Weight – 269.5
I’ve been going through the archives of this blog and noticing how many times I wrote about how I need to “get back on track” and “make healthy changes”. In addition to reading the same old thing over and over it’s frustrating to also see how often my weight went up, up, up, then down, then up, repeat as needed. I recently realized how frustrating this situation is not only for me but for those around me. After a long talk with my mom I started to see things through her eyes. She spoke about how difficult it was to see me, year after year, saying that this is it, this is my year to finally change only to end up back in my old habits and gaining even more weight. Her biggest concerns are for my health and happiness, two things that are greatly tied in with my weight.
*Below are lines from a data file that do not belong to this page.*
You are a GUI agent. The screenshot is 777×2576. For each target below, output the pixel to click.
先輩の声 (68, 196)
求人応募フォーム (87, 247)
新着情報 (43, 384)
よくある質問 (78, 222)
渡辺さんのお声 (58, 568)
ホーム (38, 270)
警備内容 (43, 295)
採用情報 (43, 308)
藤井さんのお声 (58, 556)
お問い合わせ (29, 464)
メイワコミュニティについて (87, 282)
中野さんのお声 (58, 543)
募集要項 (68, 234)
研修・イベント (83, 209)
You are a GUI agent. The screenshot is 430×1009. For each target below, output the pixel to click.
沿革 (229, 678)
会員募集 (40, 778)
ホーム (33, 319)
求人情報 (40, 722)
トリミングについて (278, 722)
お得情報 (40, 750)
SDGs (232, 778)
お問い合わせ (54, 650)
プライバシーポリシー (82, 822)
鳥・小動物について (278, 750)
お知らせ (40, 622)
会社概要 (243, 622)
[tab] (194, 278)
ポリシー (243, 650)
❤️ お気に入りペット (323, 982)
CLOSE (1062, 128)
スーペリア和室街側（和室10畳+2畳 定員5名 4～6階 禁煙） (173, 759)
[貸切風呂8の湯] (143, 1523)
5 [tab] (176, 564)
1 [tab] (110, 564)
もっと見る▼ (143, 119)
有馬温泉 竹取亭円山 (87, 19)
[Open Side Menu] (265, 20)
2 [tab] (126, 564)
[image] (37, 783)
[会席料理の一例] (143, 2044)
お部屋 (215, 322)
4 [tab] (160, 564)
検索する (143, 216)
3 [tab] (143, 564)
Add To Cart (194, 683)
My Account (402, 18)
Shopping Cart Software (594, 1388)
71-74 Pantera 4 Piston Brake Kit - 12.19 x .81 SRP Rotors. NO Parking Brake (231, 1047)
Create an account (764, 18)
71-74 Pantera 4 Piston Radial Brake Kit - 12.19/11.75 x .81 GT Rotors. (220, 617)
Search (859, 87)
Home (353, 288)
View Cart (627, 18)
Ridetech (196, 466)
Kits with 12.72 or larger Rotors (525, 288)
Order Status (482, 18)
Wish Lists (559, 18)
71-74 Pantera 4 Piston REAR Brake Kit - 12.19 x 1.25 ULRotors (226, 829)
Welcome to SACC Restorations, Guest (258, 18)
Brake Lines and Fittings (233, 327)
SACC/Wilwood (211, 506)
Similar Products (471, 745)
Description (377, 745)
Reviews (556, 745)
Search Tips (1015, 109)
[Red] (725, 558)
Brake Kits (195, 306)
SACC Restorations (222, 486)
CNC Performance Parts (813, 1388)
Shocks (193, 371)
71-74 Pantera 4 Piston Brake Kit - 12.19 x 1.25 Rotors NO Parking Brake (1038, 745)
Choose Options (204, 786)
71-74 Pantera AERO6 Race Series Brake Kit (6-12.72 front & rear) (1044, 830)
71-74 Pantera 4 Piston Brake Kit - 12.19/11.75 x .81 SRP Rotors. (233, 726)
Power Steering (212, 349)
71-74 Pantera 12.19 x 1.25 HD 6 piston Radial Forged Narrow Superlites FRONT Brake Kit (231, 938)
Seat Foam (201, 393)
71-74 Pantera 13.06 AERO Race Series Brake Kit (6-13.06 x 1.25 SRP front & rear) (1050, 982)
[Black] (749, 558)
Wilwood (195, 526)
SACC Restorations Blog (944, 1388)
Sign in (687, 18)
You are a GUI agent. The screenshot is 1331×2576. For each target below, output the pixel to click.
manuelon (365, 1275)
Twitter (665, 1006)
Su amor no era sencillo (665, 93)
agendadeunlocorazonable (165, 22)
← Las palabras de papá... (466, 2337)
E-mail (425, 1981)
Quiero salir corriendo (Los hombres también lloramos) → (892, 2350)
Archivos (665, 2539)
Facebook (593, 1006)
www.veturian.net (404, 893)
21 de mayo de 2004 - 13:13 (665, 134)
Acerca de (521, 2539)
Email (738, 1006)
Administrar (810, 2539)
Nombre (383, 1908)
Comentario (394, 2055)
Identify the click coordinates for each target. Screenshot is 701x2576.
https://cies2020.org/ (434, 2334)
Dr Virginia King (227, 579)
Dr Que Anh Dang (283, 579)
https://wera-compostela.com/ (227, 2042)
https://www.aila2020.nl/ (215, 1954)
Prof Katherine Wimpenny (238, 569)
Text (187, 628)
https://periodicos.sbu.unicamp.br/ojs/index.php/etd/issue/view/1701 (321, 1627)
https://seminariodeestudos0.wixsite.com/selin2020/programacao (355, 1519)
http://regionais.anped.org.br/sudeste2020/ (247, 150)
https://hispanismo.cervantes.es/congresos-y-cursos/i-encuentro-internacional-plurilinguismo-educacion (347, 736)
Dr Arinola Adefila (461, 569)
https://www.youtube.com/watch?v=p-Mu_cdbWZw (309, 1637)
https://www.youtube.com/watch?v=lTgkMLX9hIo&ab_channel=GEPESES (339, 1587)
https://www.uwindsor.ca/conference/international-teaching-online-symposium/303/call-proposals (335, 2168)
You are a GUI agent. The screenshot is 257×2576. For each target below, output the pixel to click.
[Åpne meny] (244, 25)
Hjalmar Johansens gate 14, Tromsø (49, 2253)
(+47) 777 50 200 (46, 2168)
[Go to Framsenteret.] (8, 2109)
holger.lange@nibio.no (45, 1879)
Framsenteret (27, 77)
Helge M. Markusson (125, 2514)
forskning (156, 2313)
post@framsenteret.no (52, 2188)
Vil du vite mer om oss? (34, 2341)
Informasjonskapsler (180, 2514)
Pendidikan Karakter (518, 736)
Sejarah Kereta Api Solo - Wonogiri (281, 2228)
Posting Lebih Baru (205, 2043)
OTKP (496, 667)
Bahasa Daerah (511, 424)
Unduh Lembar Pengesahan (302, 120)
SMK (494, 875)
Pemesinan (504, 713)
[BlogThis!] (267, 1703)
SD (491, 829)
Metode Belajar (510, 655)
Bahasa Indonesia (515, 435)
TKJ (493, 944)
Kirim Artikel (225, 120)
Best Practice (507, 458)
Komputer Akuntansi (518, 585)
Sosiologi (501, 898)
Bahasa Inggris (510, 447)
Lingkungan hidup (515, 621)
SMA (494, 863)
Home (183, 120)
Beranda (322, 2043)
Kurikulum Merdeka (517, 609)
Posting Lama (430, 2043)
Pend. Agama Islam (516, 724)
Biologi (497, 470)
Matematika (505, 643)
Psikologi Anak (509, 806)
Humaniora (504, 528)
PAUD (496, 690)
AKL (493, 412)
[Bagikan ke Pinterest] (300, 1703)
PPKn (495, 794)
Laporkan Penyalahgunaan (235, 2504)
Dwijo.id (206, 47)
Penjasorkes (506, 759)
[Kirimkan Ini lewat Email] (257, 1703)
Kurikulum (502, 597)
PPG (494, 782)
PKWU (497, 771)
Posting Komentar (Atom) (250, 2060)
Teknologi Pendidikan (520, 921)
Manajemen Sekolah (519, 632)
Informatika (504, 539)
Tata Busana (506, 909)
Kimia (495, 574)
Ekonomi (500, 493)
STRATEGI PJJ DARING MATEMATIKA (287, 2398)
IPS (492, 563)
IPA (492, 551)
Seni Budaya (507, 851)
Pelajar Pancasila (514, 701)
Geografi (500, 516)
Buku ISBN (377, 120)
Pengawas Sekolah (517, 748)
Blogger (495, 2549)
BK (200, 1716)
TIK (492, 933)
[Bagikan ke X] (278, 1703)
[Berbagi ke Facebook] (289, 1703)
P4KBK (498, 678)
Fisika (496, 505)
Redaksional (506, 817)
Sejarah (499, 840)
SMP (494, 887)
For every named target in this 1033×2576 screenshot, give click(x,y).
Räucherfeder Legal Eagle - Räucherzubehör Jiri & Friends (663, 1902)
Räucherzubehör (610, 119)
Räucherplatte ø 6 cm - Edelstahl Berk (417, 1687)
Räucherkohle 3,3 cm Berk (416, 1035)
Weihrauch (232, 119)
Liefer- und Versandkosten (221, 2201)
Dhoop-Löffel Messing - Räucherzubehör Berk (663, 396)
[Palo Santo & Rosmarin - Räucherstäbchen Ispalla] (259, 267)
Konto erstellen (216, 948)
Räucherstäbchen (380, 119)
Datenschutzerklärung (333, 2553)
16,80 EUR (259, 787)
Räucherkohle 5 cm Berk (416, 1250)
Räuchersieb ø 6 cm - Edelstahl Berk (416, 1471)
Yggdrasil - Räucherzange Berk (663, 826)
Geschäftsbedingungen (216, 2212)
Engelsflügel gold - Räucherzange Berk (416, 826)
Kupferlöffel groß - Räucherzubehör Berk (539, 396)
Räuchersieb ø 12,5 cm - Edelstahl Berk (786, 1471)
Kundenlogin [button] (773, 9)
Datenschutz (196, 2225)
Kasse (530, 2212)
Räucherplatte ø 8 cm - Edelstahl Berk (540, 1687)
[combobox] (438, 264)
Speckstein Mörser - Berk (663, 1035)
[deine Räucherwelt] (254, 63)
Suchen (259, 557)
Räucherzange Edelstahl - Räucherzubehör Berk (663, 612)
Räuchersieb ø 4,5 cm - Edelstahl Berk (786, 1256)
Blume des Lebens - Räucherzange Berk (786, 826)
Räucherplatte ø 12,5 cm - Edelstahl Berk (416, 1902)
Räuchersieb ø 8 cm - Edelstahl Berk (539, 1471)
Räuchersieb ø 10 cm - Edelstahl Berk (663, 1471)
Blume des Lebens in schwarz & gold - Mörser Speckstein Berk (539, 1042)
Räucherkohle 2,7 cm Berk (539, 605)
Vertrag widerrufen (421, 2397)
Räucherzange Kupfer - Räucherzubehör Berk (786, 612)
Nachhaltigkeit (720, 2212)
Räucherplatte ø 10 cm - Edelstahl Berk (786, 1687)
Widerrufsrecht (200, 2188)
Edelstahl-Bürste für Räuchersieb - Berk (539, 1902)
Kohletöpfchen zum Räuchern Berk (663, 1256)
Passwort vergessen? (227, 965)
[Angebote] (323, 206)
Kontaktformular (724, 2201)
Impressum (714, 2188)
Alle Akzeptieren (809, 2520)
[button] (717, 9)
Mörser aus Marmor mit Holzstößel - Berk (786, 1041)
It was after this conversation that I started thinking about “I will” vs. “I am”. I am always saying things like, “I will lose weight, I will go to the gym.” I think that technically I could say that I will do almost anything. It’s a heck of a lot different than saying “I am” or “I did”. So for the past two nights I finally stopped making excuses and started doing some exercises while watching tv. It was nothing huge, I didn’t even work up much of a sweat but I was moving, stretching, and lifting weights. For once instead of saying, “I will exercise while watching tv” I was able to say “I am exercising while watching tv.” And you know what? When I called my mom to tell her about my small victory, she was equally proud.